Data items:
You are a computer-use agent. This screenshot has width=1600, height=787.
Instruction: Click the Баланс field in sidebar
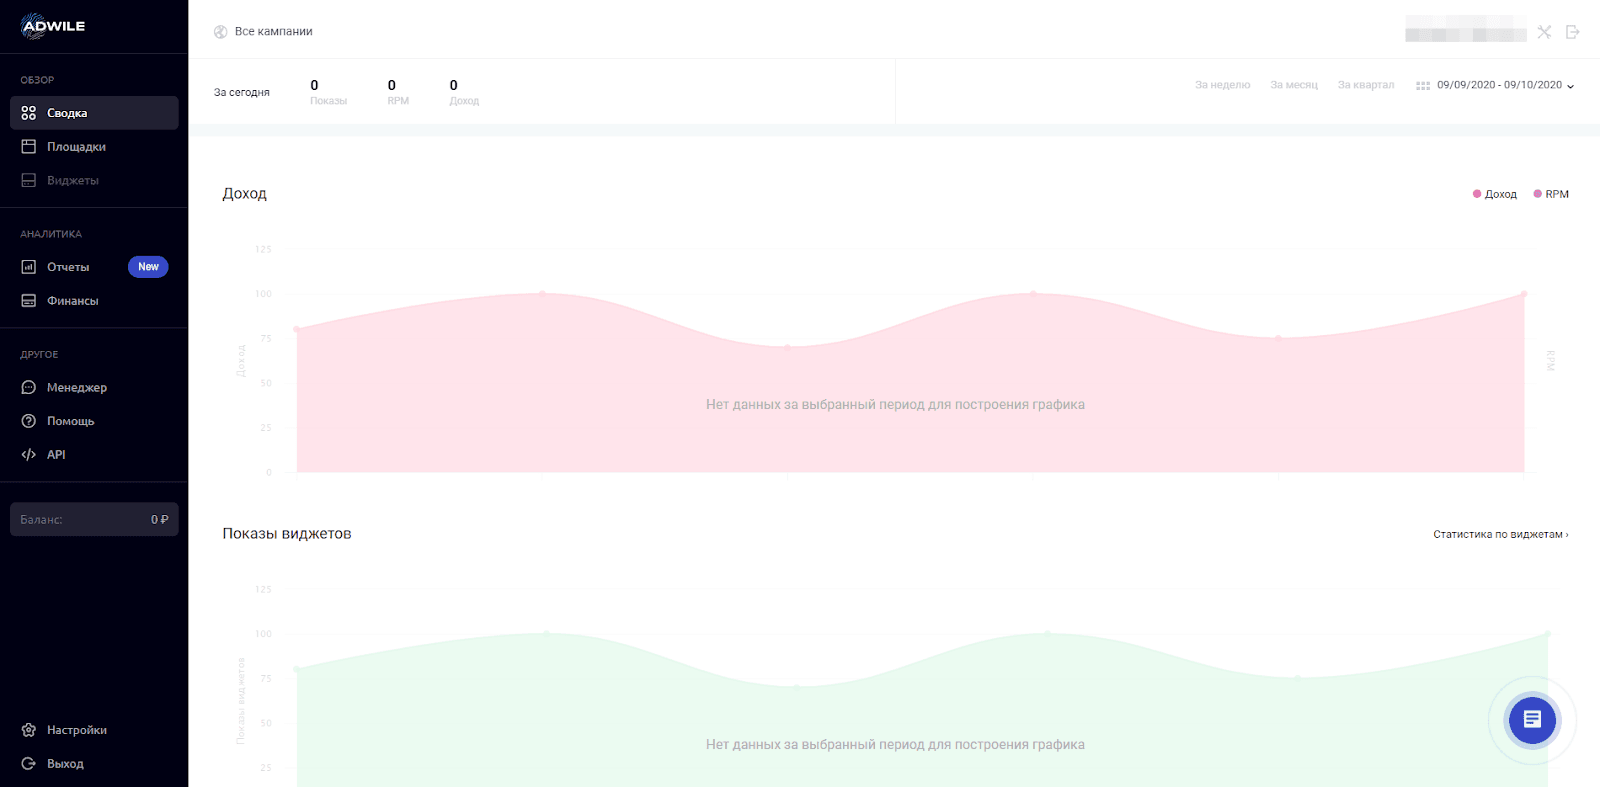(94, 520)
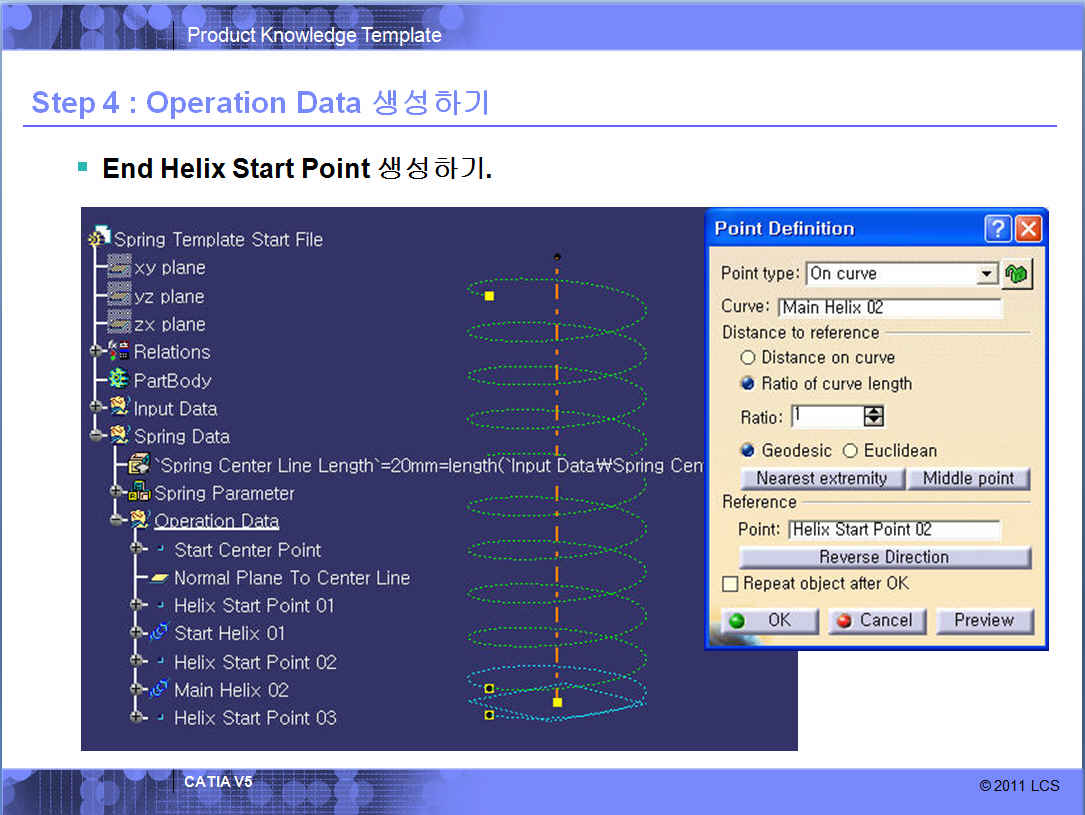
Task: Click the Nearest extremity button
Action: click(x=821, y=478)
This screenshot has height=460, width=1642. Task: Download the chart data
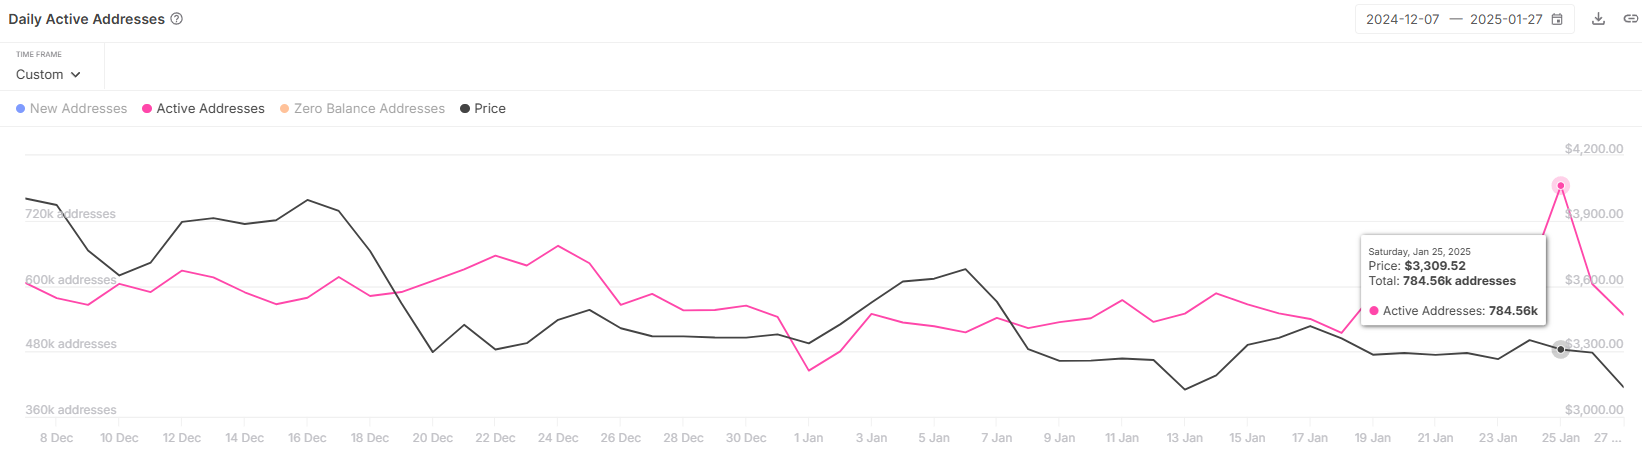(x=1598, y=19)
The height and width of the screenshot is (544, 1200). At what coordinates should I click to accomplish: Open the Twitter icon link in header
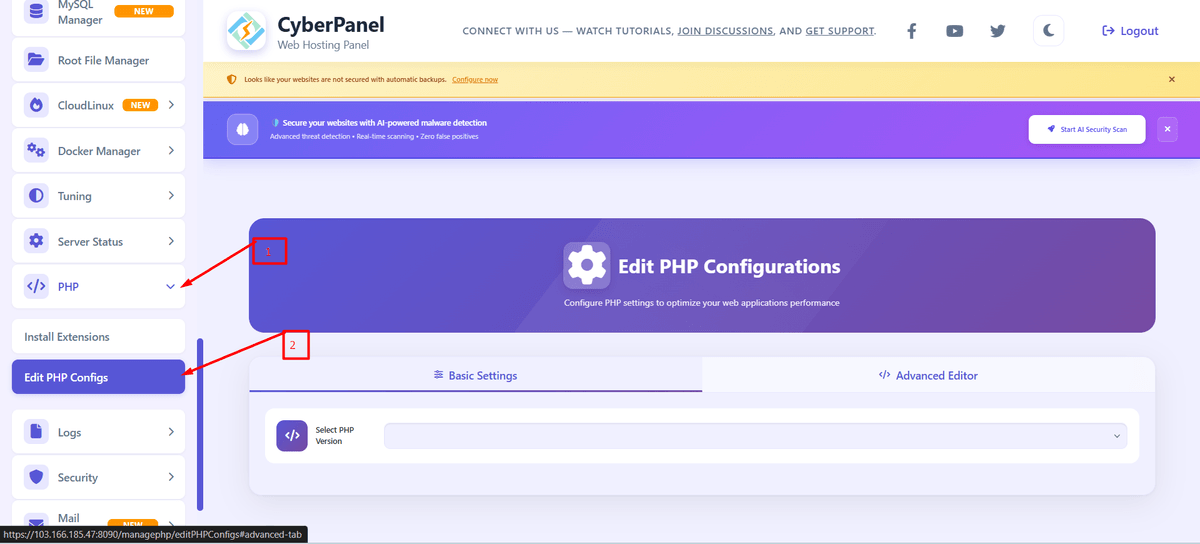[x=997, y=31]
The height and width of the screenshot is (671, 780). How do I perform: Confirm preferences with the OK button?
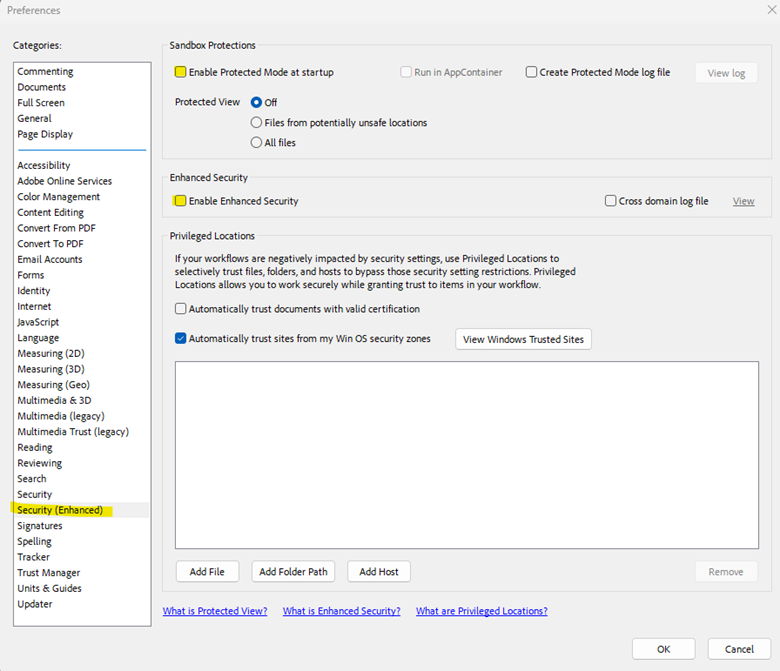tap(663, 649)
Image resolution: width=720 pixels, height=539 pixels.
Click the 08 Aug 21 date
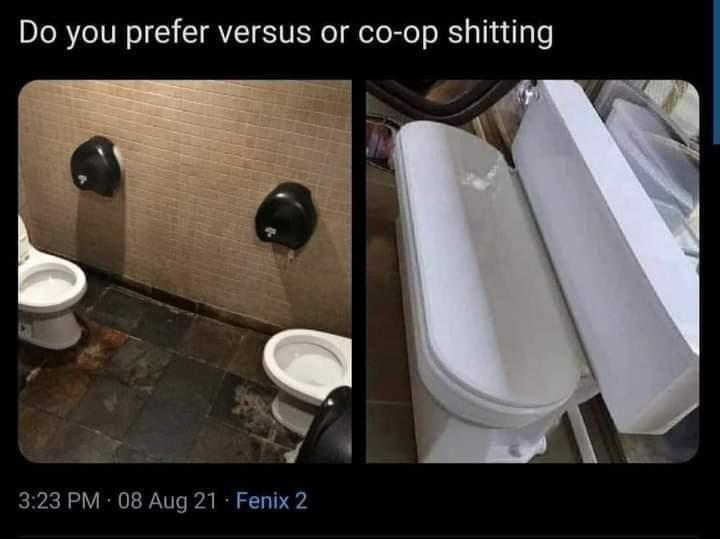click(167, 500)

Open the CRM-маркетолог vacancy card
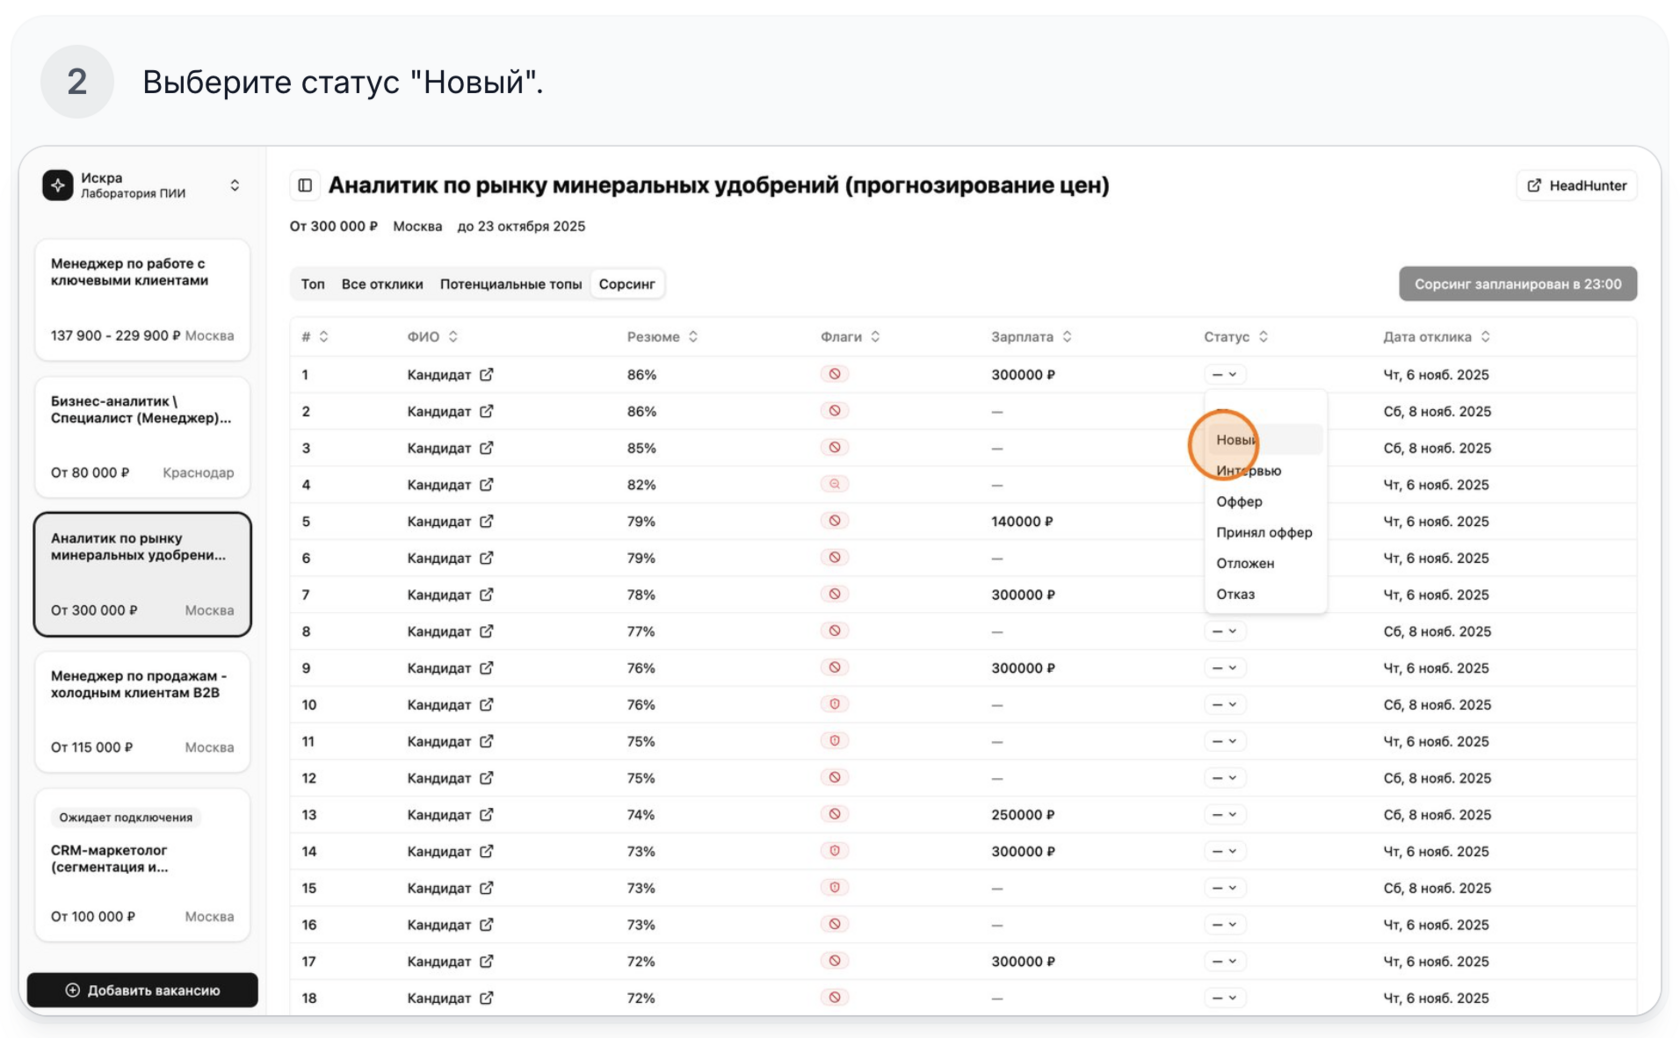tap(142, 865)
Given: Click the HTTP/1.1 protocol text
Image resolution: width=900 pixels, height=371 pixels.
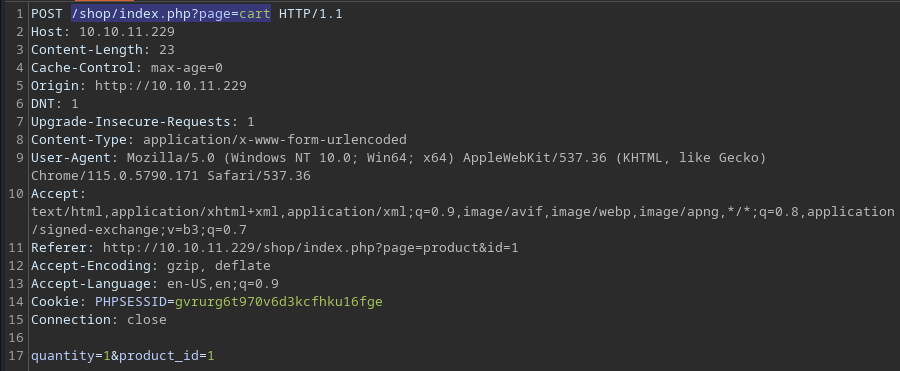Looking at the screenshot, I should pyautogui.click(x=311, y=14).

### Task goal
Repeat, word for word and with no pictures, only the lines running from the beginning of the data to the line that contains "Given: Click the HTTP/1.1 protocol text".

### Response below
You are a computer-use agent. This screenshot has width=1600, height=787.
Instruction: Click the Баланс field in sidebar
(94, 520)
Task: Click the Nearest extremity button
Action: click(x=821, y=478)
This screenshot has height=460, width=1642. Task: Download the chart data
(x=1598, y=19)
The height and width of the screenshot is (544, 1200). At what coordinates should I click to accomplish: Open the Twitter icon link in header
[x=997, y=31]
The height and width of the screenshot is (671, 780). How do I perform: Confirm preferences with the OK button?
tap(663, 649)
Image resolution: width=720 pixels, height=539 pixels.
Click the 08 Aug 21 date
click(167, 500)

Open the CRM-маркетолог vacancy card
tap(142, 865)
Given: Click the HTTP/1.1 protocol text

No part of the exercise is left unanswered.